As of the census of 2000, there were 269 people, 118 households, and 84 families residing in the borough. The population density was 137.5 PD/sqmi. There were 222 housing units at an average density of 113.5 /sqmi. The racial makeup of the borough was 98.88% White, 1.12% from other races. Hispanic or Latino of any race were 0.74% of the population.

There were 118 households, out of which 23.7% had children under the age of 18 living with them, 63.6% were married couples living together, 5.1% had a female householder with no husband present, and 28.0% were non-families. 22.0% of all households were made up of individuals, and 9.3% had someone living alone who was 65 years of age or older. The average household size was 2.28 and the average family size was 2.67.

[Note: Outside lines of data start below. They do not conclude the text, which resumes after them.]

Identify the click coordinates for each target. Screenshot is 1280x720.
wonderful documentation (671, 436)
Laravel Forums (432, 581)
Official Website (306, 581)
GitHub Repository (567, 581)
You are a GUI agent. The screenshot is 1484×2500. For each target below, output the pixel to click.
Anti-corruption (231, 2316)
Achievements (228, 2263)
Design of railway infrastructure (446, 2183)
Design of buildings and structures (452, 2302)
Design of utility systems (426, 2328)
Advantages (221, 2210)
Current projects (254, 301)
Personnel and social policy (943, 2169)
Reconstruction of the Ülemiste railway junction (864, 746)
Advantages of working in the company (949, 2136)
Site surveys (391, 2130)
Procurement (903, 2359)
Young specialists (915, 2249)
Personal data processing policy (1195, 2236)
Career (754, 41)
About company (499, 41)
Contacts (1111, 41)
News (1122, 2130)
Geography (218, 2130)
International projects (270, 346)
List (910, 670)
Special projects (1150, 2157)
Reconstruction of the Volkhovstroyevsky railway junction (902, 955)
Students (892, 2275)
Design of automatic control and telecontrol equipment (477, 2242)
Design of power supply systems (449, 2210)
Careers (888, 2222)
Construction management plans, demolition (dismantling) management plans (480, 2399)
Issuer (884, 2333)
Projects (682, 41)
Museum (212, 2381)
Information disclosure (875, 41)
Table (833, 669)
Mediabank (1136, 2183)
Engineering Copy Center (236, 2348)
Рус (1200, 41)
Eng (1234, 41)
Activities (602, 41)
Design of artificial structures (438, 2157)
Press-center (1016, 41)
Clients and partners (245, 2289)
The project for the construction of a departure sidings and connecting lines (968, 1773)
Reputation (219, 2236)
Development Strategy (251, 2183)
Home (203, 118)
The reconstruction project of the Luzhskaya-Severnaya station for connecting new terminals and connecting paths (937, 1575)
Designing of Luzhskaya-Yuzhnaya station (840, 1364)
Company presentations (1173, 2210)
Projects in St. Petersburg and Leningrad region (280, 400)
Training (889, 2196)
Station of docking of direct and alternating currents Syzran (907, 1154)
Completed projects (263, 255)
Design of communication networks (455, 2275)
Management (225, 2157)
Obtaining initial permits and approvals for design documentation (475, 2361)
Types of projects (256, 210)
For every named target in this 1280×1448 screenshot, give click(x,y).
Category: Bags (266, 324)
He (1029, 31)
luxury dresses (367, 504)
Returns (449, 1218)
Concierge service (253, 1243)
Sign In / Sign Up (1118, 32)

In the borough the population was spread out, with 19.0% under the age of 18, 5.6% from 18 to 24, 26.4% from 25 to 44, 31.2% from 45 to 64, and 17.8% who were 65 years of age or older. The median age was 45 years. For every 100 females there were 105.3 males. For every 100 females age 18 and over, there were 98.2 males.

The median income for a household in the borough was $45,139, and the median income for a family was $50,000. Males had a median income of $29,018 versus $26,000 for females. The per capita income for the borough was $20,437. About 5.7% of families and 4.4% of the population were below the poverty line, including none of those under the age of eighteen and 20.8% of those sixty five or over.

Historical population
| Census | Pop. | Note | %± |
| 1980 | 217 |  | — |
| 1990 | 242 |  | 11.5% |
| 2000 | 269 |  | 11.2% |
| 2010 | 308 |  | 14.5% |
| 2020 | 360 |  | 16.9% |
| 2021 (est.) | 365 | Increase | 1.4% |
Sources:

==Education==
The school district is the Crestwood School District.